3,000 years (30 generations): 1,202,508 + 1,352,821 + 1,521,924 + 1,712,165 = 5,789,058
5,000 (50 generations): 12680563 + 14265634 + 16048838 + 18054943 + 20311811 = 68,681,326
10,000 (100 generations): 5151304284 + 5795217320 + 6519619485 + 7334571921 = 24,800,713,010

This population growth is linear, not exponential as in humans. It's molasses, really. (Texas BBQ sauce?) Humans can shoot from 3 billion during the Vietnam war to 8 billion today - in a span of around 50 years. It takes millennia for Yinrih to reach one billion.
In terms of a multiplanetary empire this isn't really an issue. It's probably easier that way. In terms of evolution however, it's risky.
If Yinrih are a highly intelligent apex predator, though, this won't strain resources as much. There're only so many space coyotes you can cram into San Fran Cisco. But a single extinction event is enough to end them (early on).
I'm not saying it can't happen. But it's precarious.

This also means that humans will look as ravenous and freespawning as kudzu. If humans wish to live on Hearthside and they're of the "buy a whole orchard and increase exponentially" persuasion, population measures may be necessary.
So I spent most of my day messing with an Excel spreadsheet trying to work out population growth myself. I could be absolutely wrong about this, but here's how I did it: Assume at the time of the Kindling there are 50000 newly yeaned sapient yinrih. Let's assume that they all form moots at age 100, that litter size is exactly 1.5 times that of the moot that yeaned it, and that 75% of those pups go on to have pups of their own. Let's also assume each yinrih lives for 700 years.
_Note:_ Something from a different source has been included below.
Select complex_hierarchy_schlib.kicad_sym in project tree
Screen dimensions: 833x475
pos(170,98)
Every 100 years, you get a new cohort bigger than the last by (1.5*0.75=1.125). At year 700, the first generation of sophonts dies off. 100 years later, the second generation dies off, and so on. At 1000 years we now have a population of about 820572. Iterating for 100 generations lands me at 9,900 years with a population of a little over 29 billion.
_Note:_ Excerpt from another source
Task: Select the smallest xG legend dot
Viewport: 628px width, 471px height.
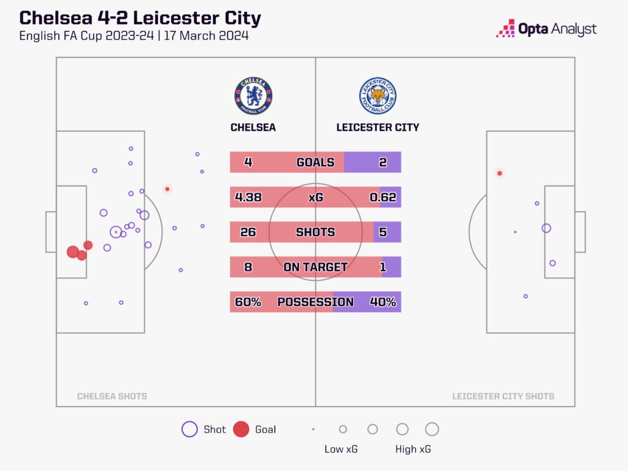Action: point(313,429)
If I am correct, and we assume that the yinrih reach the space age around the time they hit 3 billion (the same as the human population in 1960), that gives them 8000 years between the Kindling and the space age.

I am almost certainly wrong about this, but I just wanted to throw that out there.
Honestly the iffiest part of the yinrih's lifecycle is the fact that they live so long after reproducing. I'm not going to change it, but my naive assumption about semelparity is that the parents don't invest any energy into parental care, so they need to see themselves out so as not to get in the way of their offspring (by consuming resources that could go to the kids).

Perhaps the yinrihs' ancestors developed semelparity first, but found a survival advantage by protecting and teaching the pups... IDK, but like I've said all along, this isn't a speculative evolution project, even if evolution does play a big role in Claravian theology.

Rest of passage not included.